## Task a
Quote the stretch of the records from the line containing "Where should I click to: Click the Consolidate" through the line containing "Action: pos(569,94)", including both of those lines.

Under the heading "New Tricks, You Old Dog", the Shark confides: "You know that feeling you get when a younger woman checks you out." Yes, Greg, I know the feeling well. "Here's some fashion advice from one that might make it happen a little more often."

Without letting us in on how his wife Laura feels, Norman tells those with a Lolita complex to pay attention to what the kids are wearing, emulate Tom Cruise's long hair, and be aware that Helmut Lang, Prada and the "frat boy look" are in.

"A solid-coloured tie in one of this fall's hot colours, like orange or olive drab, could be all you need to look new and current," he confides. Those wearing seersucker suits, cargo pants or divers' watches are told to go home and change before, no doubt, they think about playing a Greg Norman course or eating at a Greg Norman steak restaurant.

Also in are: conversations about art, rum (available from Greg Norman Estates), French Fries at a five-star restaurant, spoon-style watches and jazz clubs. Loafers with pilgrim buckles, steamed vegetables, cigars and cologne are out. So now you know.

## Data lines
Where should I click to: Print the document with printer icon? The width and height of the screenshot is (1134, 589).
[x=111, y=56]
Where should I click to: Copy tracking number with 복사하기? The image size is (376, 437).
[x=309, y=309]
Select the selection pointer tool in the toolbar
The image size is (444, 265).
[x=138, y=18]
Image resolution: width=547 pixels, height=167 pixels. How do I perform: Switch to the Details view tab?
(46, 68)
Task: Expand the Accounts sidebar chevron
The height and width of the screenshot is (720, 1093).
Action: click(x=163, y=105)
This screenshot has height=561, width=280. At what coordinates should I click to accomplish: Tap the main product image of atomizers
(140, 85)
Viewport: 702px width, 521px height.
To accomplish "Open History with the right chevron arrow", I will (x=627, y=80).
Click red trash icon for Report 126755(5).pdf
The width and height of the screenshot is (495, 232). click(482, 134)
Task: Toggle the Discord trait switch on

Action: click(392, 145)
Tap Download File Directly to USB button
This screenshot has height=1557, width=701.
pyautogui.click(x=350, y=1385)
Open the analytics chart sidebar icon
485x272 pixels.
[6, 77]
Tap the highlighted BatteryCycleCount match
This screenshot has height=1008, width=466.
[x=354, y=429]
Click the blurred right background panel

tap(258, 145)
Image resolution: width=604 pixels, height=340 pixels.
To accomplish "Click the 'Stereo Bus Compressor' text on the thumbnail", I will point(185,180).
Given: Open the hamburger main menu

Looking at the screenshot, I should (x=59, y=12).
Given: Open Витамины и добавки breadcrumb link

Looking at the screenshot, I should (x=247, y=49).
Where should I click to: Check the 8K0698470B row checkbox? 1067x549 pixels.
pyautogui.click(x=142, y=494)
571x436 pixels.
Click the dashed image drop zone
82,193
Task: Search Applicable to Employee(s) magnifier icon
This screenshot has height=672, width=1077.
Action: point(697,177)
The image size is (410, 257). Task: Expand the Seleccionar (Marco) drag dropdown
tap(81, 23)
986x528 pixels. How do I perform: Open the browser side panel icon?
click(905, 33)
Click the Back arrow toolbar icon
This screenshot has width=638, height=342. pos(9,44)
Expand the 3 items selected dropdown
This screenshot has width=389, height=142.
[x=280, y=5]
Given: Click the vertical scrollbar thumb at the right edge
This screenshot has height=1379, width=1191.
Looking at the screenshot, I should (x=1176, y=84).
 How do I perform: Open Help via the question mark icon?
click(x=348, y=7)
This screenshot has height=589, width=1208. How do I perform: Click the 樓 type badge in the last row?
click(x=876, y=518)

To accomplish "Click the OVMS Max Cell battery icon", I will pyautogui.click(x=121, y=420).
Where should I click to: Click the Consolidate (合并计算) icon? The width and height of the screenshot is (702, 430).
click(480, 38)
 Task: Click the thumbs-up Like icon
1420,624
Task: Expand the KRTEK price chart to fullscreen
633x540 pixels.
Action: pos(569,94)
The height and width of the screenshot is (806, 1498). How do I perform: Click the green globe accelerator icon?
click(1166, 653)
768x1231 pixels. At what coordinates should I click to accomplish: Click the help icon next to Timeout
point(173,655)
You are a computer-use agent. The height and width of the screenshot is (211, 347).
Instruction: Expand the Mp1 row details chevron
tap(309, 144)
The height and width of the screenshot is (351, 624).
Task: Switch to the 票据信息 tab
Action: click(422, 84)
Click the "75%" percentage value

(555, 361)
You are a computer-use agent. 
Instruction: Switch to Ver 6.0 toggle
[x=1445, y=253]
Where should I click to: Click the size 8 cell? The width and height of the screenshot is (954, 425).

## Task b
Print the stretch of the article on Greg Norman's fashion advice from "Without letting us" through "now you know." word for word.

## Correct response a
Where should I click to: Click the Consolidate (合并计算) icon? The width and height of the screenshot is (702, 430).
click(480, 38)
 Task: Click the thumbs-up Like icon
1420,624
Task: Expand the KRTEK price chart to fullscreen
633x540 pixels.
Action: pos(569,94)

## Correct response b
Without letting us in on how his wife Laura feels, Norman tells those with a Lolita complex to pay attention to what the kids are wearing, emulate Tom Cruise's long hair, and be aware that Helmut Lang, Prada and the "frat boy look" are in.

"A solid-coloured tie in one of this fall's hot colours, like orange or olive drab, could be all you need to look new and current," he confides. Those wearing seersucker suits, cargo pants or divers' watches are told to go home and change before, no doubt, they think about playing a Greg Norman course or eating at a Greg Norman steak restaurant.

Also in are: conversations about art, rum (available from Greg Norman Estates), French Fries at a five-star restaurant, spoon-style watches and jazz clubs. Loafers with pilgrim buckles, steamed vegetables, cigars and cologne are out. So now you know.